Ya Qin Wujinchalin

YA QIN WUJINCHANLIN

See images here.

I never looked for Ya Qin Wujinchanlin. I found it by accident. Or perhaps I should say “my journey led me there.

I’d been trekking on the West Sichuan Tibetan border for a few weeks and had formed a good relationship with the Chinese guide I’d hired to take me into the Eastern Himalayas. We’d been walking in some of the area’s remote valleys, enjoying their peaceful tranquility, staying with Yak herders in their tents, drinking cold, clear water from the glacial rivers and capturing the glorious autumn colours under blue skies. A place of sublime beauty, it was impossible to travel in this area and not be overwhelmed by the piety and exuberance of the Tibetans and the gigantic landscapes surrounding you.

I needed to experience more of this, as remote as it was possible to do so within the constraints of my budget. I asked my guide where I could find it. She said there was a special place she knew, high on the Tibetan plateau, inside the Chinese border, a place as Tibetan as one could ever imagine. Take me there.
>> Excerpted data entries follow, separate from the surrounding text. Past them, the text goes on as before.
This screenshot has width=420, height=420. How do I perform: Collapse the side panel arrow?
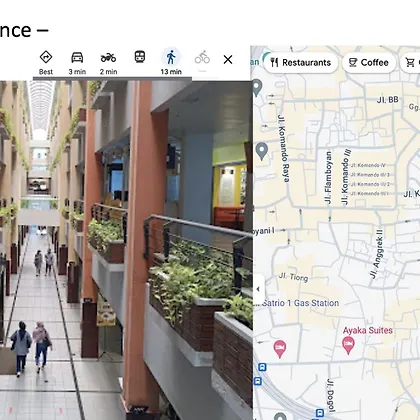[258, 289]
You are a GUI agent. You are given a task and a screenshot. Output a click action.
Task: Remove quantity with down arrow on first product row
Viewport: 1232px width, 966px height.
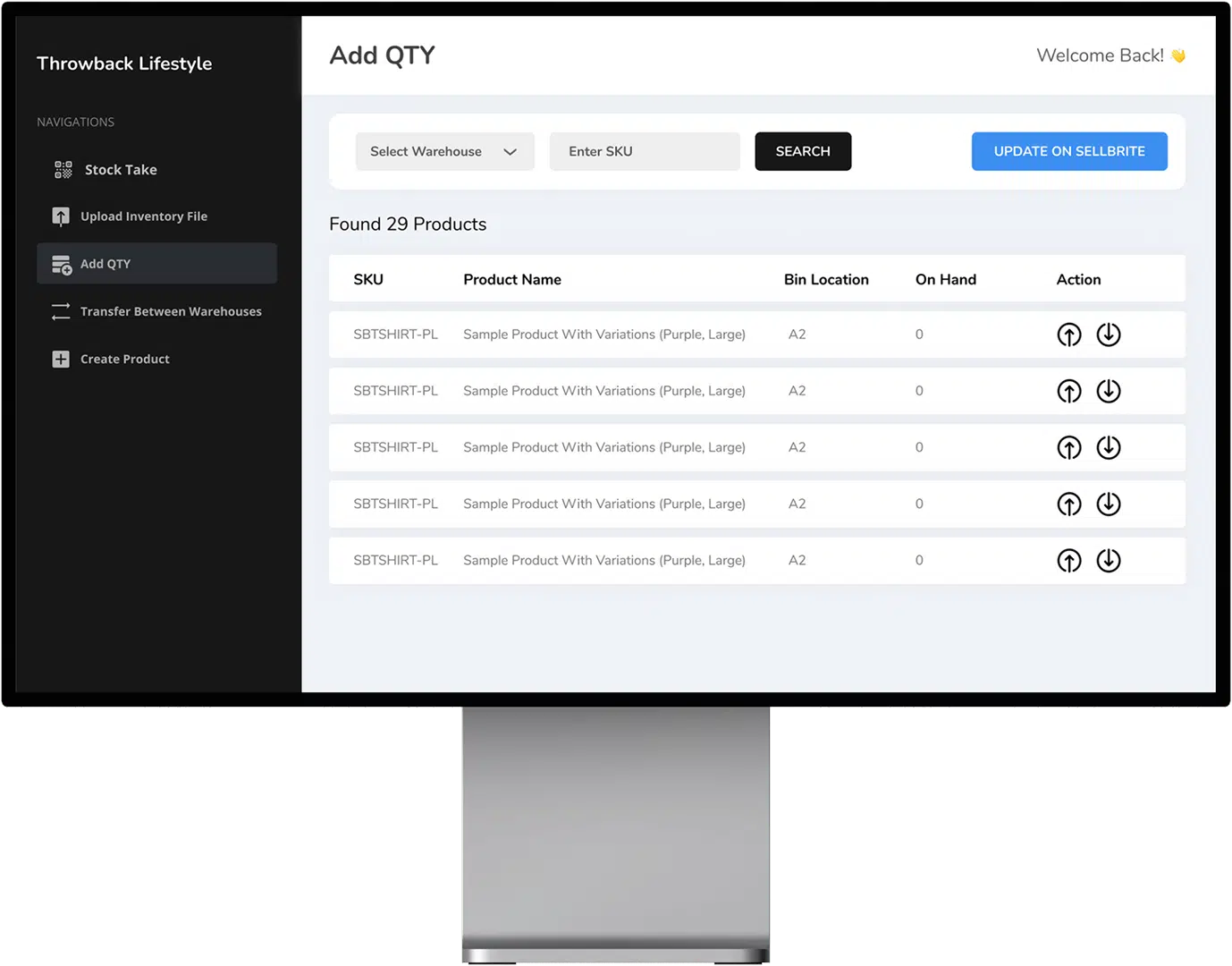tap(1109, 334)
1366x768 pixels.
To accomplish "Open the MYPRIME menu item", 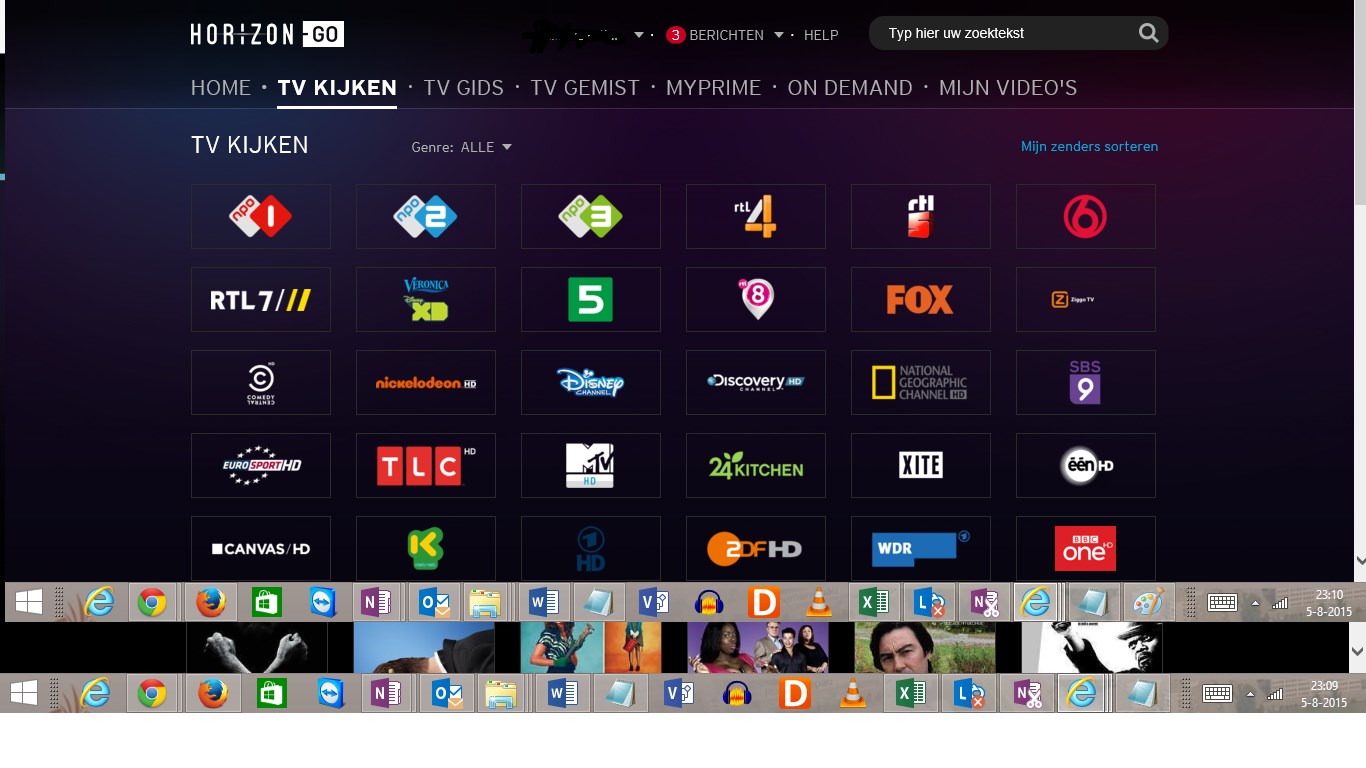I will point(713,87).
Following the Tibetan protests against Chinese rule in March 2008, and parallel protests in West Sichuan around government plans to build a tourist chairlift to the top of one Tibetan Buddhism’s most sacred mountains, the Chinese government made it impossible for independent travel by foreigners within any of their Tibetan cultural areas. By pure chance, restrictions had been relaxed, but not publicised, in the weeks before my arrival. I drifted in, unimpeded and unaware of how lucky I was.

After a complicated journey over three days weaving between small towns on the infrequent mountain transport network we finally made it to Ya Qin Wujinchanlin in a minibus with two nuns and a monk whose mother had recently passed away and who wanted to speak to one of the High Llamas there to help him overcome his grief. It was a cold clear day. Winter was arriving, and this world would soon be covered by snow and darkness.

We stayed in the pilgrim’s quarters with the grieving monk with whom we’d travelled in the minibus from Degen. In adjacent rooms were wild looking visitors from across Tibet, many from different ethnic subgroups, with their own distinctive languages, dress, and jewelry.

At 4,500 metres, in a place that is on no map, 15,000 female Buddhist monks live in a state of remote solitude in basic conditions. They have no running water, no electricity, little access to health care, and in the winter can be exposed to temperatures of minus 30 degrees Celsius. By day they busy themselves studying the scriptures, meditating, and listening to what the elders have to say to them. By night, they sit quietly in their huts made of rags and scrap wood, amongst sisters and surrogate families. Their lives are hard, but they are happy.

I spent days there wandering around, communicating non-verbally with these charming people who though incredibly shy did their best to be warm and open towards to me. I had no goal or aim other than experiencing place, reacting to the will of the people and of the land underneath and surrounding me. These photographs are a record of things I saw during my walkings some of which I understood, most of which remains a mystery.

My time there left an indelible mark upon me, a key set of experiences within my own Logic of Becoming. Whenever I look at these photos, I have but one thought: “I want to return.